Researchers at MIT's CSAIL published a design for Recursive Language Models (RLM), a technique for improving LLM performance on long-context tasks. RLMs use a programming environment to recursively decompose and process inputs, and can handle prompts up to 100x longer than base LLMs.
A current challenge with LLMs is that they have a limited input size (aka context window) and often struggle with tasks that require a long context. The key idea of RLMs is, instead of passing the prompt directly to the LLM, to give the LLM access to a programming language such as Python. The LLM then generates code to manipulate the prompt and perform preprocessing such as breaking it into chunks or searching for regular expressions. These programming tasks are performed recursively: part of the generated code is to invoke another RLM call. On a wide range of long-context benchmarks, the MIT team found that their RLM outperformed other strategies such as context compaction. According to MIT,
While RLMs show strong performance on tasks beyond the context window limitations of existing LMs at reasonable inference costs, the optimal mechanism for implementing RLMs remains under-explored...Our results across multiple settings and models demonstrated that RLMs are an effective task-agnostic paradigm for both long-context problems and general reasoning. We are excited to see future work that explicitly trains models to reason as RLMs, which could result in another axis of scale for the next generation of language model systems.
Although frontier LLMs often have very large context windows, users have noticed that once the context gets large, the models start to show context rot. That is, they struggle to recall data from the context. This is even more visible for needle in a haystack tasks: finding random facts from a large context. MIT designed the RLM to solve these problems.
MIT implemented the RLM as a Python REPL Notebook, where the prompt was loaded into a variable. The "root" language model could then interact with this REPL by writing code to "peek at, partition, grep through, and launch recursive sub-queries." By recursively calling other language models, the root can build up an output from variables in the REPL environment.

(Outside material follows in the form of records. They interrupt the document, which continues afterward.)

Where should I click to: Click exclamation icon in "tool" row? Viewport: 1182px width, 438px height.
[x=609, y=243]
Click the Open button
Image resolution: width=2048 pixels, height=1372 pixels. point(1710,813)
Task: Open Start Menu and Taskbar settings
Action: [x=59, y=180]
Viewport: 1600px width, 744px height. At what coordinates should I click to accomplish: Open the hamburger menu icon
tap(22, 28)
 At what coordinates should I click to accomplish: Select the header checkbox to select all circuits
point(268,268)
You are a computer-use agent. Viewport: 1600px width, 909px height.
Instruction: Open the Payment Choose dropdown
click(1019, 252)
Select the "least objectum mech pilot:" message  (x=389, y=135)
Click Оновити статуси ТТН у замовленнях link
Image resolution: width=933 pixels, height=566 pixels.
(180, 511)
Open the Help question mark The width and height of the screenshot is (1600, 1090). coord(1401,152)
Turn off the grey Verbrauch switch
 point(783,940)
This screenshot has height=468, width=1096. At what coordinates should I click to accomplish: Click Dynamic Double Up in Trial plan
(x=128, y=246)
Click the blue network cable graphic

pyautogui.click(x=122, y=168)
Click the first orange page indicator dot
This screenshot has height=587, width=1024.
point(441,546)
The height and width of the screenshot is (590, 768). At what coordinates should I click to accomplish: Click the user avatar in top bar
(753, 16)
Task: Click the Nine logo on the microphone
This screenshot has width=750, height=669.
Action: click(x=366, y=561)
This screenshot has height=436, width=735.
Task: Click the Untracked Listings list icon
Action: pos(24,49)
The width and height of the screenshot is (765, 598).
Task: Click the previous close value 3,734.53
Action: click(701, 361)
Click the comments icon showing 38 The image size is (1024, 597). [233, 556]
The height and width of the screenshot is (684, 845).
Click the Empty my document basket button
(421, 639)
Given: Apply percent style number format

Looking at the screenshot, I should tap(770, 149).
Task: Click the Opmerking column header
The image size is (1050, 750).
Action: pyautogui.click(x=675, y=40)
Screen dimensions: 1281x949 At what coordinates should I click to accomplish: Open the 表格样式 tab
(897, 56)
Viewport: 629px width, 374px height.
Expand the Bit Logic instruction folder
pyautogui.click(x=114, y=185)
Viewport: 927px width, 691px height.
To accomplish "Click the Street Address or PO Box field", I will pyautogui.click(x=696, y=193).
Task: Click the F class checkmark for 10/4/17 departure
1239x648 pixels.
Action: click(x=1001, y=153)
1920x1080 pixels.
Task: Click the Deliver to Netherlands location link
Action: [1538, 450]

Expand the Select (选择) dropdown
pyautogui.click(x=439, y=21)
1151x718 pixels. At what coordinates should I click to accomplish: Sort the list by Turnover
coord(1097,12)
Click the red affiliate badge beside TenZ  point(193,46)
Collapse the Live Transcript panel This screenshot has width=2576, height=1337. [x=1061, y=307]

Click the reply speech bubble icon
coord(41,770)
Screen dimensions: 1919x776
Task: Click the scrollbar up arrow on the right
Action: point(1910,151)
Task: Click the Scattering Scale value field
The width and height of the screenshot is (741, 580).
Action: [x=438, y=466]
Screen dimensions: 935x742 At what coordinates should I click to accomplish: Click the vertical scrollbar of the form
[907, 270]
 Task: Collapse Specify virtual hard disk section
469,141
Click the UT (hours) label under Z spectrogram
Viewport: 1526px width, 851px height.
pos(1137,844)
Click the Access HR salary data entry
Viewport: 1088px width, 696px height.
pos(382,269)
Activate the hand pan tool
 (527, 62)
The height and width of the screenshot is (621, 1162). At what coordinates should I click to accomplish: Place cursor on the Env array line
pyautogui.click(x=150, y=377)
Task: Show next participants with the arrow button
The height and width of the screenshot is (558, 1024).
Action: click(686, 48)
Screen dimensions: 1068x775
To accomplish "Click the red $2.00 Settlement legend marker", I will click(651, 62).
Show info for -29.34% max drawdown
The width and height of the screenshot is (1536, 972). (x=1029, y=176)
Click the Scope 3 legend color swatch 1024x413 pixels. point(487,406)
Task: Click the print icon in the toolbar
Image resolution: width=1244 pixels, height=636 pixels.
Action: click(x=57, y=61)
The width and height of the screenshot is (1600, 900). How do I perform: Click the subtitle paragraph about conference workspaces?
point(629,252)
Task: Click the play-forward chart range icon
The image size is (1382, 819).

This scheme has several benefits that allow it to handle long contexts. First, the root model never gets the full context as an input, so its context window is not "clogged." It can use the REPL environment to iteratively operate on subsets of the context, and for tasks where it is asked to find details in a long input, it can use strategies such as regex matching to narrow down the search.
MIT team member Alex Zhang posted on X about the work, calling it a "bitter-lesson-pilled approach." He also wrote:
The intuition is that 1) LMs can often ignore most of their context for certain problems; 2) LMs can more efficiently solve problems when only looking locally at certain parts of their input. The REPL environment provides a programmatic way for the model to peek at & infer long contexts without the model ever actually viewing it. It’s a partially observable problem that you’re giving the LM, where it can make logical decisions based on the structure of the task / context.
The code for implementing RLMs is available on GitHub.